Pixel coordinate grounding data
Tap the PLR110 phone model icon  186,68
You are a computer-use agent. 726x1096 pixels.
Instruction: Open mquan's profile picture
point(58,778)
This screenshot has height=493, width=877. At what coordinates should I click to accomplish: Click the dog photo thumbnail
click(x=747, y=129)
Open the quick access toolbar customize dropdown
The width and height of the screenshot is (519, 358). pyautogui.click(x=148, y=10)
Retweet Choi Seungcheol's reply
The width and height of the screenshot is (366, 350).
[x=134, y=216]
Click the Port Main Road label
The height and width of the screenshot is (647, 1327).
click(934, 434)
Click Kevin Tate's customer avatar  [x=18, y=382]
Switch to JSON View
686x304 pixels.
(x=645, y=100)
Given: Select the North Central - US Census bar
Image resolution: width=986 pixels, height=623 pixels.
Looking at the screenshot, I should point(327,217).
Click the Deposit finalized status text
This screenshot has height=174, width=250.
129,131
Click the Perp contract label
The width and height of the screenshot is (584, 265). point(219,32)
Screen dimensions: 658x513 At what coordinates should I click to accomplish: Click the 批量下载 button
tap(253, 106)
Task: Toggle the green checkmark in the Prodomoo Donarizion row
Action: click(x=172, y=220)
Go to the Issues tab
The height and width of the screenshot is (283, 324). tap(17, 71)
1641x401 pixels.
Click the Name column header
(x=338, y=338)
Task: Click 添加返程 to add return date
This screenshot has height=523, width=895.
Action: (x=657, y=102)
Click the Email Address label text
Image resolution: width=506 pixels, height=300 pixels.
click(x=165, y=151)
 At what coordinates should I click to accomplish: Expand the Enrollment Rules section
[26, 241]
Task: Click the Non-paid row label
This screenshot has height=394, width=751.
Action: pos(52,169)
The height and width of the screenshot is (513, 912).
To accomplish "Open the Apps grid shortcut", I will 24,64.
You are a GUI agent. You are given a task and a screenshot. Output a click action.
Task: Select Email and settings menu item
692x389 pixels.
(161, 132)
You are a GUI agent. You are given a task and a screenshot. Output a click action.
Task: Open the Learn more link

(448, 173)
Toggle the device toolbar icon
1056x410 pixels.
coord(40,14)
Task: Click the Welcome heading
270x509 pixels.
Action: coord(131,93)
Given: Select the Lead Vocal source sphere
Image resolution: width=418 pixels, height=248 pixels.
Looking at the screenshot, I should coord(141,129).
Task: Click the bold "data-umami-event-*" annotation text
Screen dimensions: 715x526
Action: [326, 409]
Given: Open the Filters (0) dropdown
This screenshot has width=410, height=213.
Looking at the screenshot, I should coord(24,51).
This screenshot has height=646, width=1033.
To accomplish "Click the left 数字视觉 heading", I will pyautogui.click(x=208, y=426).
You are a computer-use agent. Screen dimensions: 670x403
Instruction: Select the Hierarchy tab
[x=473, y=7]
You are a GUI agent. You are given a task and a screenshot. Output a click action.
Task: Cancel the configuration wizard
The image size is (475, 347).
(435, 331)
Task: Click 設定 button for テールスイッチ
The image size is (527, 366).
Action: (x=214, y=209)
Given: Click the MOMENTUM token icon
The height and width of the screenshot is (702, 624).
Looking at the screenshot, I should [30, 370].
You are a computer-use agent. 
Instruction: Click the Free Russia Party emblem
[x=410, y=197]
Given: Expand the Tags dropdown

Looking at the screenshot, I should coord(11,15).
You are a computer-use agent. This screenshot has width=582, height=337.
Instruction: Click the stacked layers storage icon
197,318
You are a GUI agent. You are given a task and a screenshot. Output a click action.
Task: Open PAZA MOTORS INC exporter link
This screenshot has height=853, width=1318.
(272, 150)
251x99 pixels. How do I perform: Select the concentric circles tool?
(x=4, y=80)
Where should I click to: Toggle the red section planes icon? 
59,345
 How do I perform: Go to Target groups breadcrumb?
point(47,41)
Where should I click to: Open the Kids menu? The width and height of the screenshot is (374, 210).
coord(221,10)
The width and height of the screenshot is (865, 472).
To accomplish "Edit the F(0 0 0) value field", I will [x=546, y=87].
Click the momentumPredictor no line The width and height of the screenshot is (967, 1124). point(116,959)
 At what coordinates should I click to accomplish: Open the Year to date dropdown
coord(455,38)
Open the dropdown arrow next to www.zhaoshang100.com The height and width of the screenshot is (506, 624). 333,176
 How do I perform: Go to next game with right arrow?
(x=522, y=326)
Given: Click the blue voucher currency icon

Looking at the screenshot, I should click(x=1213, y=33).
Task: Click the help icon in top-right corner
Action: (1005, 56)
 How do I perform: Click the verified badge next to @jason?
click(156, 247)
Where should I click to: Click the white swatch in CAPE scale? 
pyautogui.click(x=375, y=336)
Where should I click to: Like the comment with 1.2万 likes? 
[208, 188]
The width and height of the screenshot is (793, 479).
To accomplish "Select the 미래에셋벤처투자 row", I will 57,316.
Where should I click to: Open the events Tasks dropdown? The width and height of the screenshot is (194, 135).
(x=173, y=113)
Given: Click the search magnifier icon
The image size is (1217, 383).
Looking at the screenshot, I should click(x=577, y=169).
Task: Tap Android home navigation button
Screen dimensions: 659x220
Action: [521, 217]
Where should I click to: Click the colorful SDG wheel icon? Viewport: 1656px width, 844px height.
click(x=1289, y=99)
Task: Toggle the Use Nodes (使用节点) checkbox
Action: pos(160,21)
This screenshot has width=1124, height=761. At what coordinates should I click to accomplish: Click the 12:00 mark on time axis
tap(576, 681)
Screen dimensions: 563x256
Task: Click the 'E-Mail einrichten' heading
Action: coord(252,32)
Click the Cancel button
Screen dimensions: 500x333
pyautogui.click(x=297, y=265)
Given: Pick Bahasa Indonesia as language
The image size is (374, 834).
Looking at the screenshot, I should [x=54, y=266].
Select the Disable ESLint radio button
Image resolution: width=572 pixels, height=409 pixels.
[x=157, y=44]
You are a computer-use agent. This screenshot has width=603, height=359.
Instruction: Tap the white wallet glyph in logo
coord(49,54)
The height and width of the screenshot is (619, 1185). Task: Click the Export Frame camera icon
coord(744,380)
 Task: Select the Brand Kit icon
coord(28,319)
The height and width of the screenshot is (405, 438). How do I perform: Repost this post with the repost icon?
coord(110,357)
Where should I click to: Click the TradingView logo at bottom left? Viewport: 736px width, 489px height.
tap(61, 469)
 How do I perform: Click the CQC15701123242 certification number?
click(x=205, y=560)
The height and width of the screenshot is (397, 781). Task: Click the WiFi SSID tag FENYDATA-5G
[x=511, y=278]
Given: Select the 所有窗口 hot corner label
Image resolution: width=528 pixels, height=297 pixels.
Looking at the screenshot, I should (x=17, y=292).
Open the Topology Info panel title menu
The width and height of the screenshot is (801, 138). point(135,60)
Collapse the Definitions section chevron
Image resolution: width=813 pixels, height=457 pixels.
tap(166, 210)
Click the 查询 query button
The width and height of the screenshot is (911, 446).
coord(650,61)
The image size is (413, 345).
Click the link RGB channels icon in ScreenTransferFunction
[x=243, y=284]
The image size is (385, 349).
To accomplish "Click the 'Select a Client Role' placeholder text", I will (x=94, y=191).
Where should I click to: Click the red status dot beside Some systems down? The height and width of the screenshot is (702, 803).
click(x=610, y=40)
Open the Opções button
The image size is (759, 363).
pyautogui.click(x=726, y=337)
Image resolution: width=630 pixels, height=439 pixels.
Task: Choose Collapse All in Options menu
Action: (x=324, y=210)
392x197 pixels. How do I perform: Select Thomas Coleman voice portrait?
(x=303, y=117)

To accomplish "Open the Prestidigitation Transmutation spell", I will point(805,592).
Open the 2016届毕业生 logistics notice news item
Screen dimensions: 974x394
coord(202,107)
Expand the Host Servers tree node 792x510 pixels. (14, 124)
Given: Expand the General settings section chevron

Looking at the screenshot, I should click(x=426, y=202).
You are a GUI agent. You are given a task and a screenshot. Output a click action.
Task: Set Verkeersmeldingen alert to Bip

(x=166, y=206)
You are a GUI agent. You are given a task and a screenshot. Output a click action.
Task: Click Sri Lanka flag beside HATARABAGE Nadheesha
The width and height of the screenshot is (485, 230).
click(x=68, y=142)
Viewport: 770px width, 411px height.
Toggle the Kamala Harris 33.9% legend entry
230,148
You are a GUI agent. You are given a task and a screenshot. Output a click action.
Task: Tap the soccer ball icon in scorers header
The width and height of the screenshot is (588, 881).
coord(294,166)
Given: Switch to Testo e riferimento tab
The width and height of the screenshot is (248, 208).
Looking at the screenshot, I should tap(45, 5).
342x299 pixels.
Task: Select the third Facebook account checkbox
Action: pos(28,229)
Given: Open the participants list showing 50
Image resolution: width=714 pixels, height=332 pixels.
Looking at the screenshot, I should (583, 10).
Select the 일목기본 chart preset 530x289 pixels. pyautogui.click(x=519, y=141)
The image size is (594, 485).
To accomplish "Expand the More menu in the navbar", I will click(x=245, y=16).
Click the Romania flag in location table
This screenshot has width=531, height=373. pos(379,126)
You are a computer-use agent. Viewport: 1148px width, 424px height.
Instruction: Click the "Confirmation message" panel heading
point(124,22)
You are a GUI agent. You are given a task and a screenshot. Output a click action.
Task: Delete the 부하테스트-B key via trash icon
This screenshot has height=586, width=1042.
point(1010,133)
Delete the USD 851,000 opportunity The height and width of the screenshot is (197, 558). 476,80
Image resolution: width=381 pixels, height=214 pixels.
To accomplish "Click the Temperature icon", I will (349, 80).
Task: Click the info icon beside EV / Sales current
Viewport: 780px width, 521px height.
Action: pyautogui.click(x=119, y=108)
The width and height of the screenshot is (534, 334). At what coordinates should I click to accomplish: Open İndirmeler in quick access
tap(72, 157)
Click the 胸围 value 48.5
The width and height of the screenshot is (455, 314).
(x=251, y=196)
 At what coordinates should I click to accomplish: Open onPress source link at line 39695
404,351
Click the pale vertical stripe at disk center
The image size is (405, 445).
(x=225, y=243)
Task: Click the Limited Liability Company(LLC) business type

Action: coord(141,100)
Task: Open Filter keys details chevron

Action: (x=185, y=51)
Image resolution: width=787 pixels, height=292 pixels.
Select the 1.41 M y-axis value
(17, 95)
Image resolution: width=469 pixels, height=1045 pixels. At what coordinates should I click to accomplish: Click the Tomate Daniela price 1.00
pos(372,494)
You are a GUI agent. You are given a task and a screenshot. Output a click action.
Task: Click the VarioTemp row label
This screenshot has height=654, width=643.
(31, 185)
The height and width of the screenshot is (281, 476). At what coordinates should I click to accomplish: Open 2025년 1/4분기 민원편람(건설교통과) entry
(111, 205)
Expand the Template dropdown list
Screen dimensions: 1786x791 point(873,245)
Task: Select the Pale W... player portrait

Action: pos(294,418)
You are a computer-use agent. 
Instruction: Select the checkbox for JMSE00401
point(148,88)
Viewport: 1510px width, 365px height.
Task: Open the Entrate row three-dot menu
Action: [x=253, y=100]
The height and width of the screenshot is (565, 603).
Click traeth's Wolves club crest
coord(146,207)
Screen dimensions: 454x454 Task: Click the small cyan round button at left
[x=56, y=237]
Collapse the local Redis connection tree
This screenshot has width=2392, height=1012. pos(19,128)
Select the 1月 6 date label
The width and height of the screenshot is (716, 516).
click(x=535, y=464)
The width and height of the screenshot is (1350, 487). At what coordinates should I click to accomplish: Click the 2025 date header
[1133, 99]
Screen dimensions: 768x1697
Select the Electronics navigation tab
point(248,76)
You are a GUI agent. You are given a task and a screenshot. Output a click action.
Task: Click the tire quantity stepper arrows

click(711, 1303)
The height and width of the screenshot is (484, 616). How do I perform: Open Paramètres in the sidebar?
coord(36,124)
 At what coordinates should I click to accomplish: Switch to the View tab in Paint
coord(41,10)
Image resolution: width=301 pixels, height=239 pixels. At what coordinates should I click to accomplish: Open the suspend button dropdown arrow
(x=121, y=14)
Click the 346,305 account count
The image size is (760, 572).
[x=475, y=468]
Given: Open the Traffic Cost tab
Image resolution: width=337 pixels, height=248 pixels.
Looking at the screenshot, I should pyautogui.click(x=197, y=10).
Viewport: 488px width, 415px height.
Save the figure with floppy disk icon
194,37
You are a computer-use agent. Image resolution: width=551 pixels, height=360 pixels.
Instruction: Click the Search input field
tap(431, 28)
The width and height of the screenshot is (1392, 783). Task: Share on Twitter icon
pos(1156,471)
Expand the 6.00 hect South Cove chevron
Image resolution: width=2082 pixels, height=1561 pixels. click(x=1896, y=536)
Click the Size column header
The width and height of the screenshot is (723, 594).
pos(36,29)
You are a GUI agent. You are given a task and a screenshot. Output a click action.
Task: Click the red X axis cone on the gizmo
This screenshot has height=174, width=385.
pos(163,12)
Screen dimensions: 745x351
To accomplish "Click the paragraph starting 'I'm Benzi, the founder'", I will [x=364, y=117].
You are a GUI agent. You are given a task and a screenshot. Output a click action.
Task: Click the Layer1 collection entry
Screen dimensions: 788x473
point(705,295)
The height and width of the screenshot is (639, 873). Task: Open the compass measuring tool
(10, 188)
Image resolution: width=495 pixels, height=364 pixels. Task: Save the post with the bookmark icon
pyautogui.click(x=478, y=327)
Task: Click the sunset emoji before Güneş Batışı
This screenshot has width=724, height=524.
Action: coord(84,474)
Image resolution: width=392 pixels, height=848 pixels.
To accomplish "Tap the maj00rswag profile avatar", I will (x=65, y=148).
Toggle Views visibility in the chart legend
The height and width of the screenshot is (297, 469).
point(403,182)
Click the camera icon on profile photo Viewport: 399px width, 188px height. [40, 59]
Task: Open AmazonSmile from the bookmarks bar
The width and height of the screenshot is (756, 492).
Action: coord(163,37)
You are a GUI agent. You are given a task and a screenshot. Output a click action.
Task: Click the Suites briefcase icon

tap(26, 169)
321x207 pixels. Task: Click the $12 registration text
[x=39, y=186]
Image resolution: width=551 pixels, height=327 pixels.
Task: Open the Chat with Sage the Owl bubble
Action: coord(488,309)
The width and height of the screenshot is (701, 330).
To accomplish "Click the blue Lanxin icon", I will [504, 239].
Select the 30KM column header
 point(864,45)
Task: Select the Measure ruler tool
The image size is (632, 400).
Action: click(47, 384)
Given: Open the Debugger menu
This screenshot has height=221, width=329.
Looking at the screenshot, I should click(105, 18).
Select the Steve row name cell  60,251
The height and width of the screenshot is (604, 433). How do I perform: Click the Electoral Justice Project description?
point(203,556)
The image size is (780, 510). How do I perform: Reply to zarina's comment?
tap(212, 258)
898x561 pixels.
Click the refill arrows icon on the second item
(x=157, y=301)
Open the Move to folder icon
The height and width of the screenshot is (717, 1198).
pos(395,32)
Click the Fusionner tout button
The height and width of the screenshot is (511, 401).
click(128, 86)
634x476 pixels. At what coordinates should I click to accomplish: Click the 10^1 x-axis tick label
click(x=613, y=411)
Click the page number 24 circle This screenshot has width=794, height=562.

WHAT IS EXPECTED
Print only the lines from the top of the data above down to the line holding "Given: Select the North", inclusive.

TASK OUTPUT
Tap the PLR110 phone model icon  186,68
You are a computer-use agent. 726x1096 pixels.
Instruction: Open mquan's profile picture
point(58,778)
This screenshot has height=493, width=877. At what coordinates should I click to accomplish: Click the dog photo thumbnail
click(x=747, y=129)
Open the quick access toolbar customize dropdown
The width and height of the screenshot is (519, 358). pyautogui.click(x=148, y=10)
Retweet Choi Seungcheol's reply
The width and height of the screenshot is (366, 350).
[x=134, y=216]
Click the Port Main Road label
The height and width of the screenshot is (647, 1327).
click(934, 434)
Click Kevin Tate's customer avatar  [x=18, y=382]
Switch to JSON View
686x304 pixels.
(x=645, y=100)
Given: Select the North Central - US Census bar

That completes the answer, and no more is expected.